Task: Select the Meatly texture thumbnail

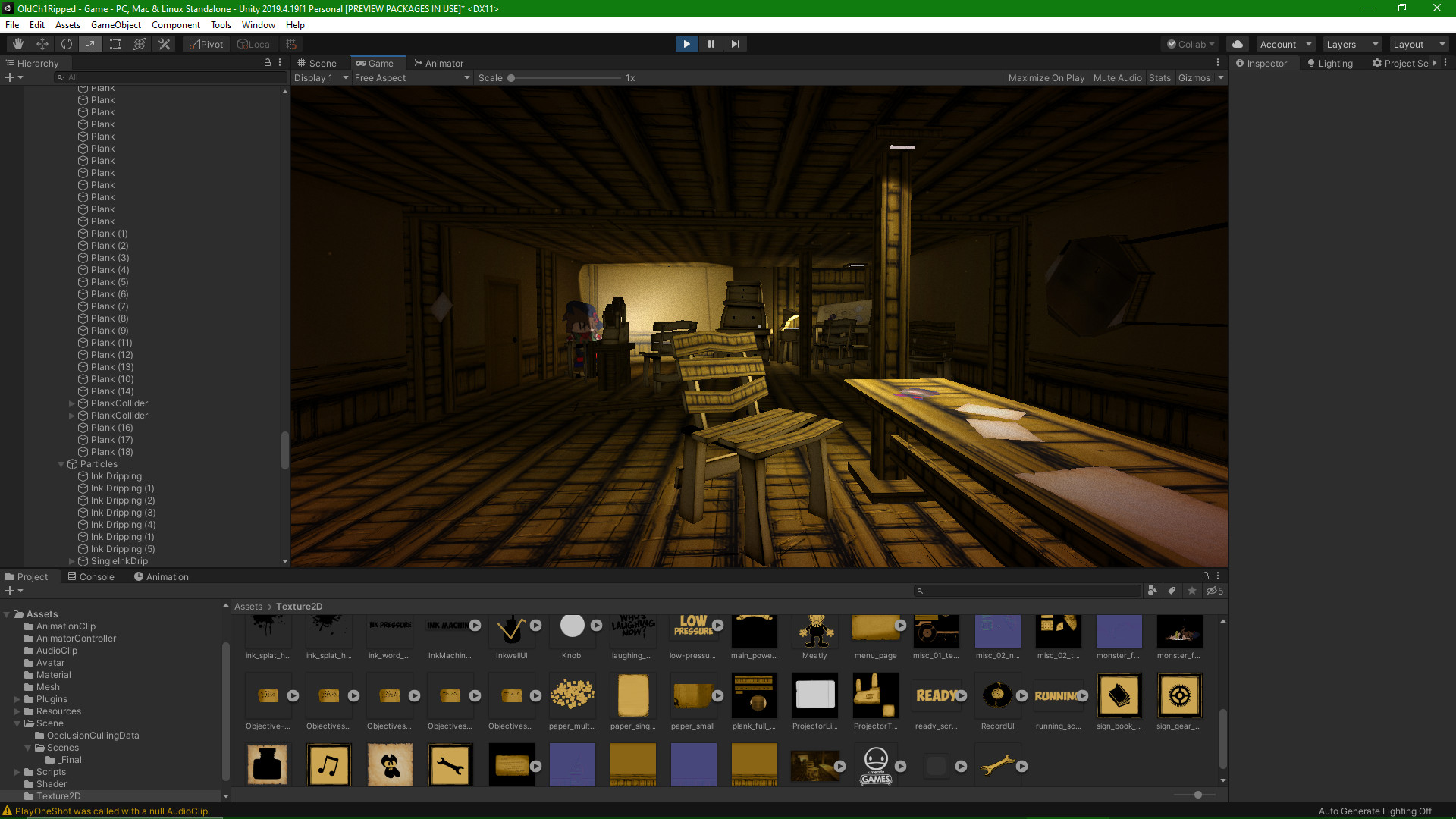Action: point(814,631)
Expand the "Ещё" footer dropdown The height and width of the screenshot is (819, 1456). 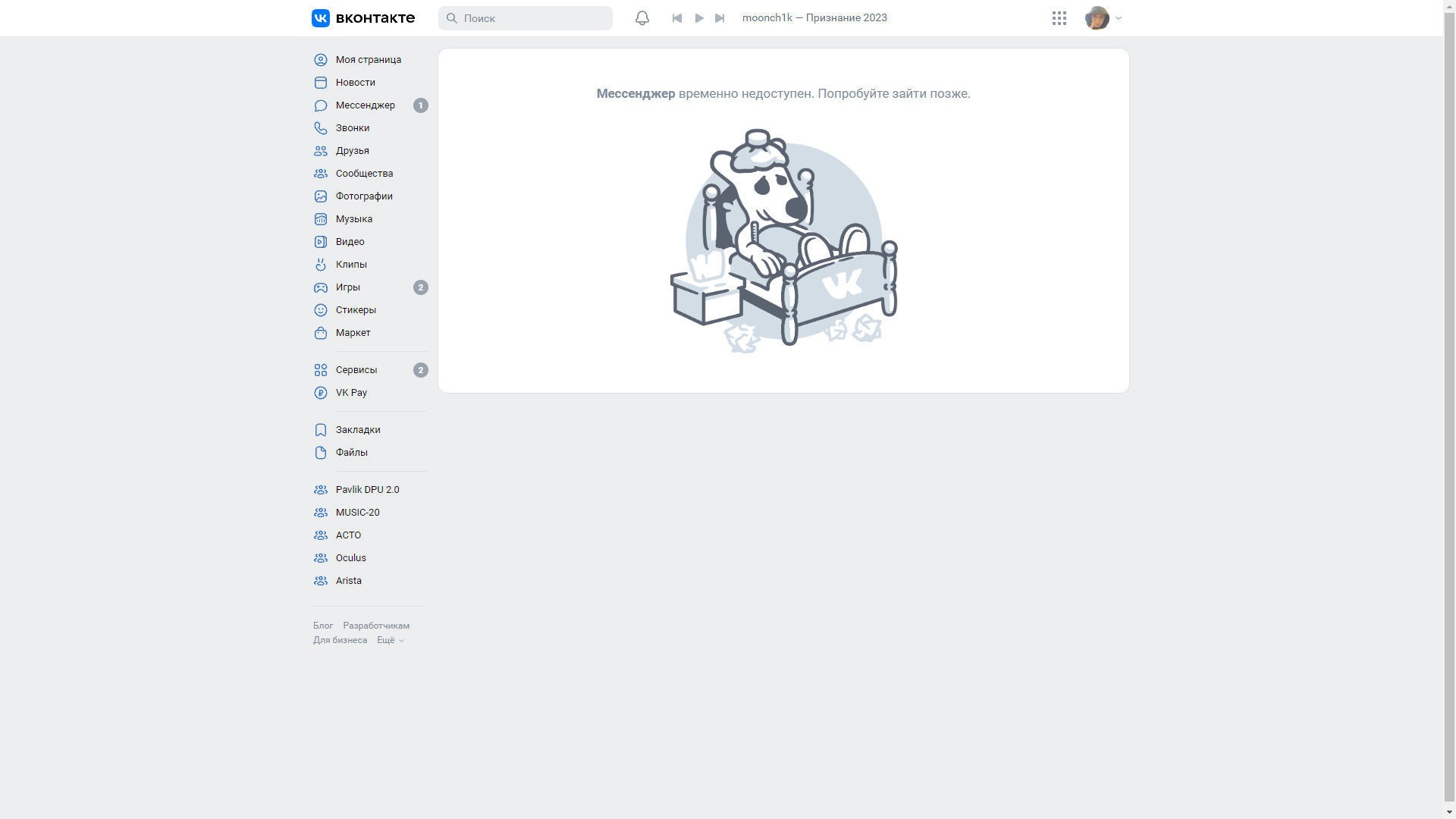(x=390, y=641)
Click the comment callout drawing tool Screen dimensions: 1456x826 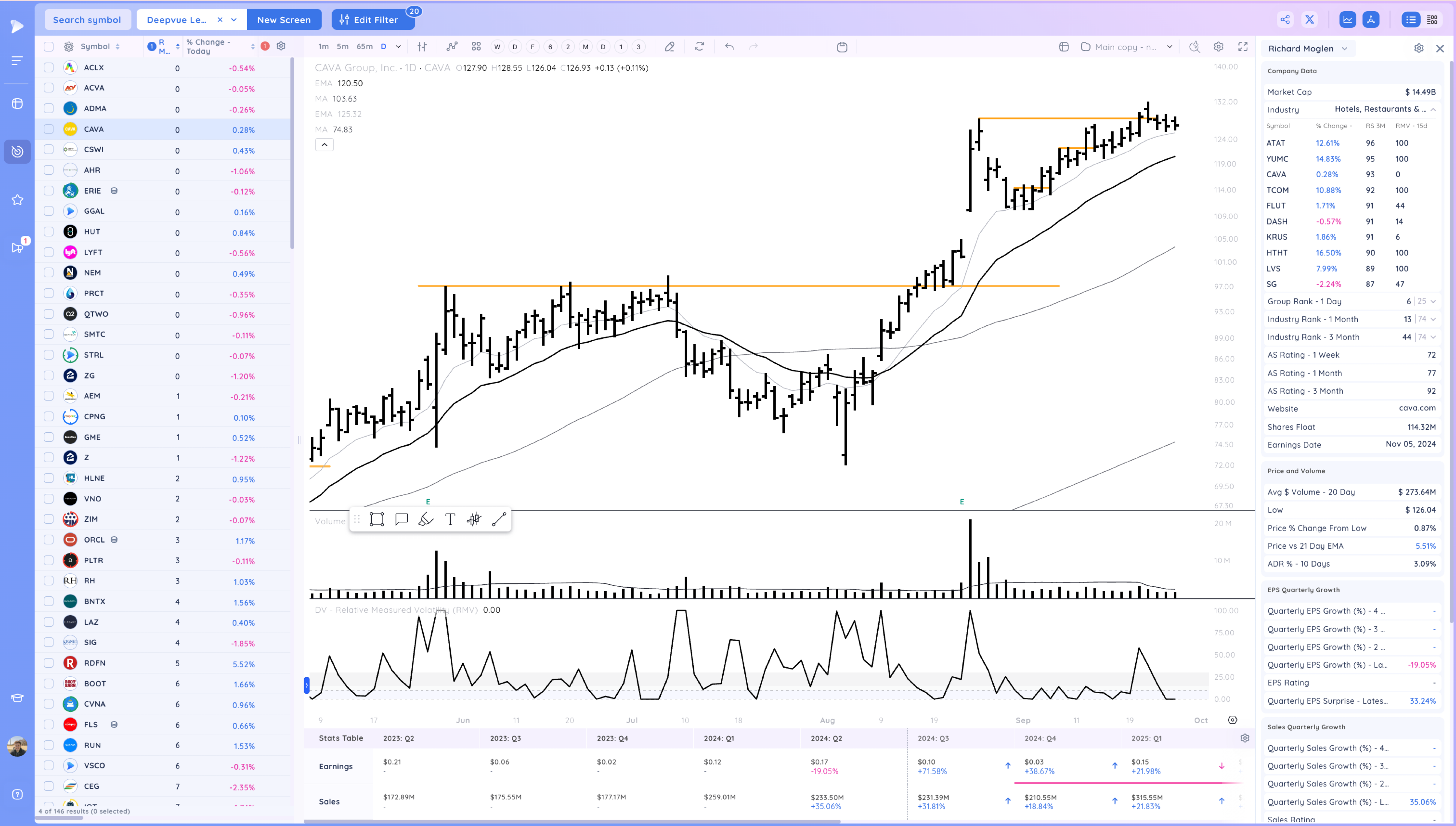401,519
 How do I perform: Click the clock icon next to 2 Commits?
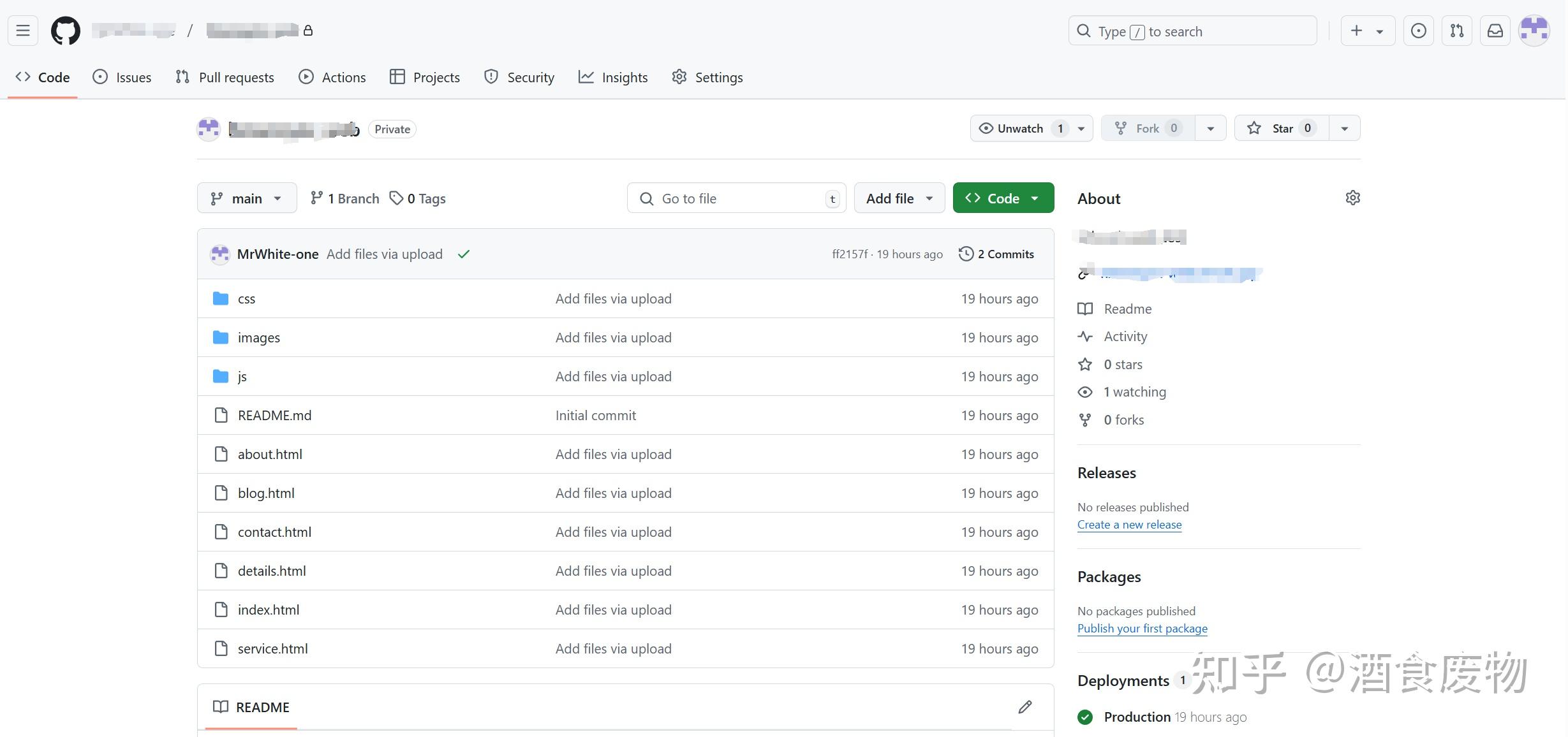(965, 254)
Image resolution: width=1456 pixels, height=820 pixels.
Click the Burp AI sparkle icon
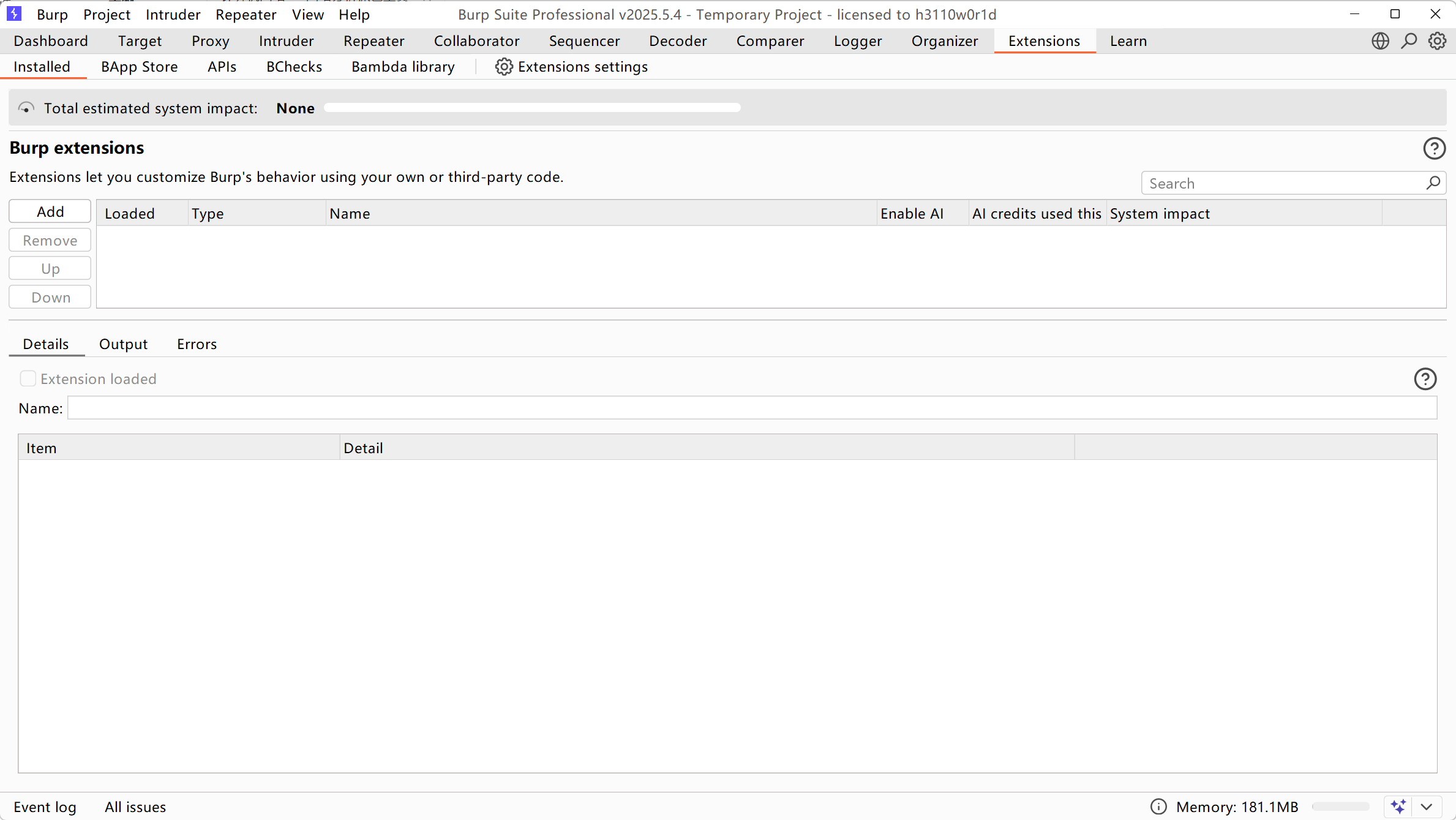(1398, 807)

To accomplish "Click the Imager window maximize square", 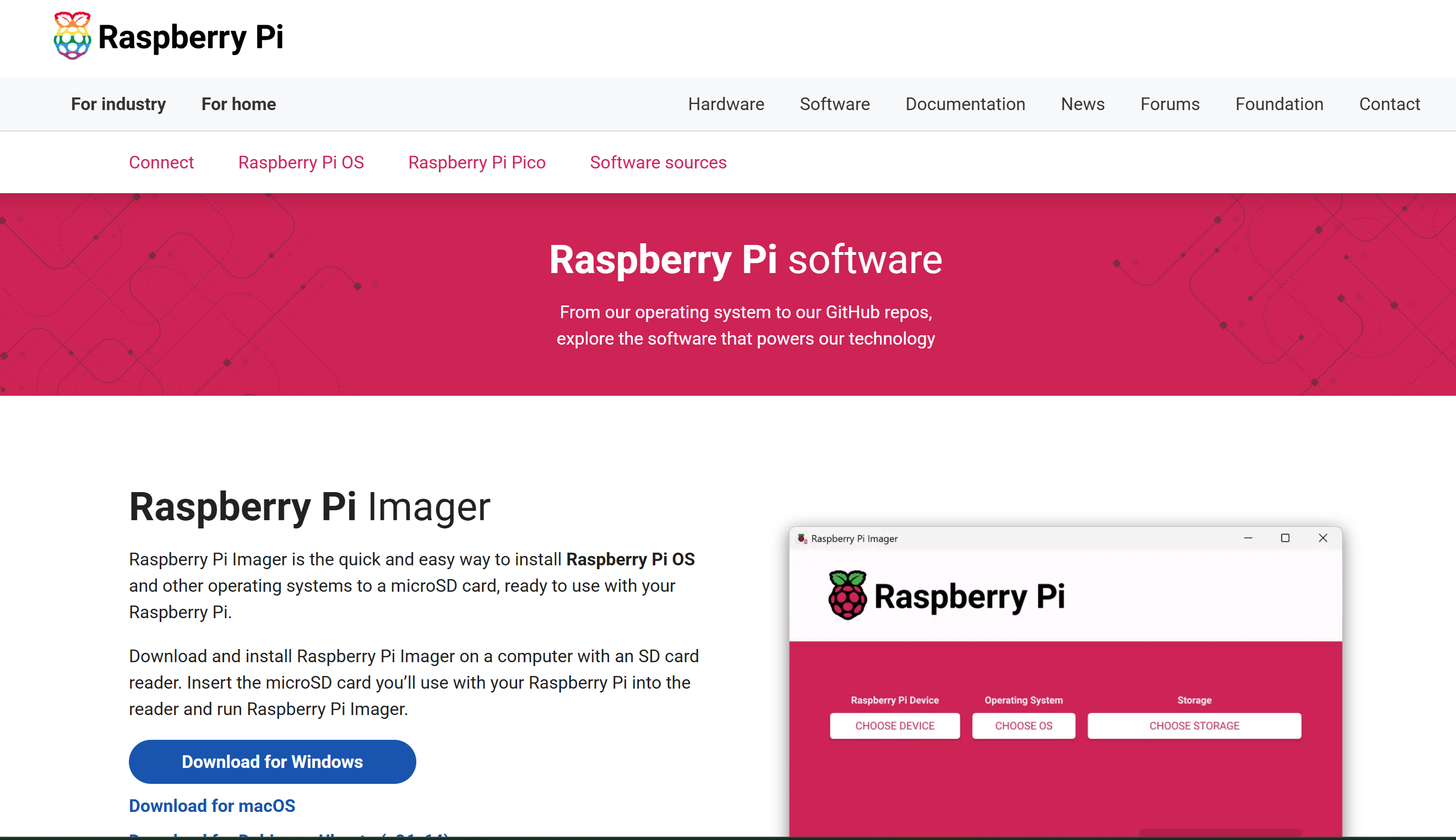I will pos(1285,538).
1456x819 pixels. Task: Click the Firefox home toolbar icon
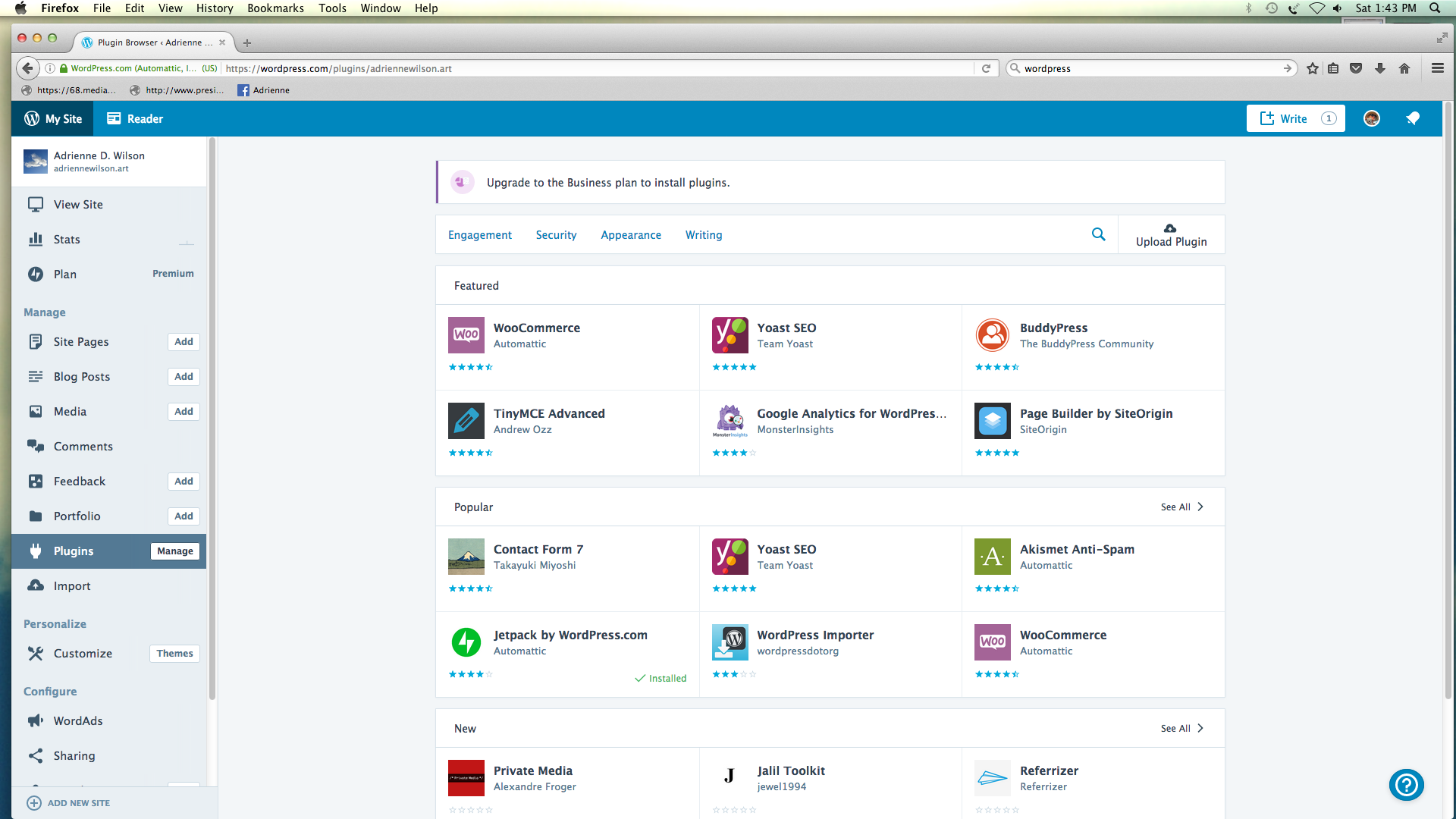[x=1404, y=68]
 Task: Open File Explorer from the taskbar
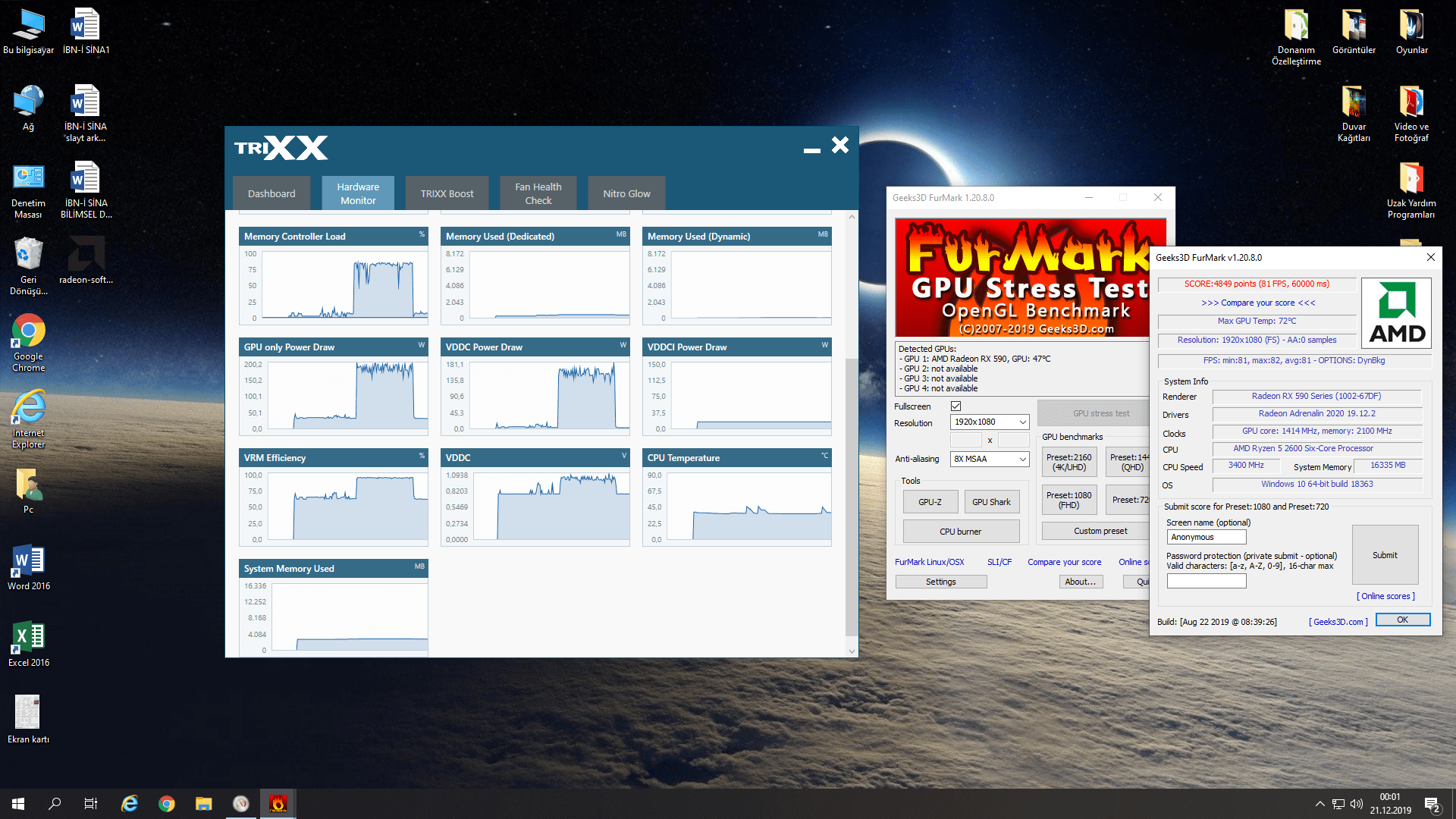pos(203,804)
------------------------
About this exercise → Please retype exactly the lines from the line containing "1456x819 pixels. Task: Click" through the final line of the records above, inclusive, leaving out any pictures.

Response to the task →
1456x819 pixels. Task: Click the Firefox home toolbar icon
[x=1404, y=68]
 Task: Open File Explorer from the taskbar
pos(203,804)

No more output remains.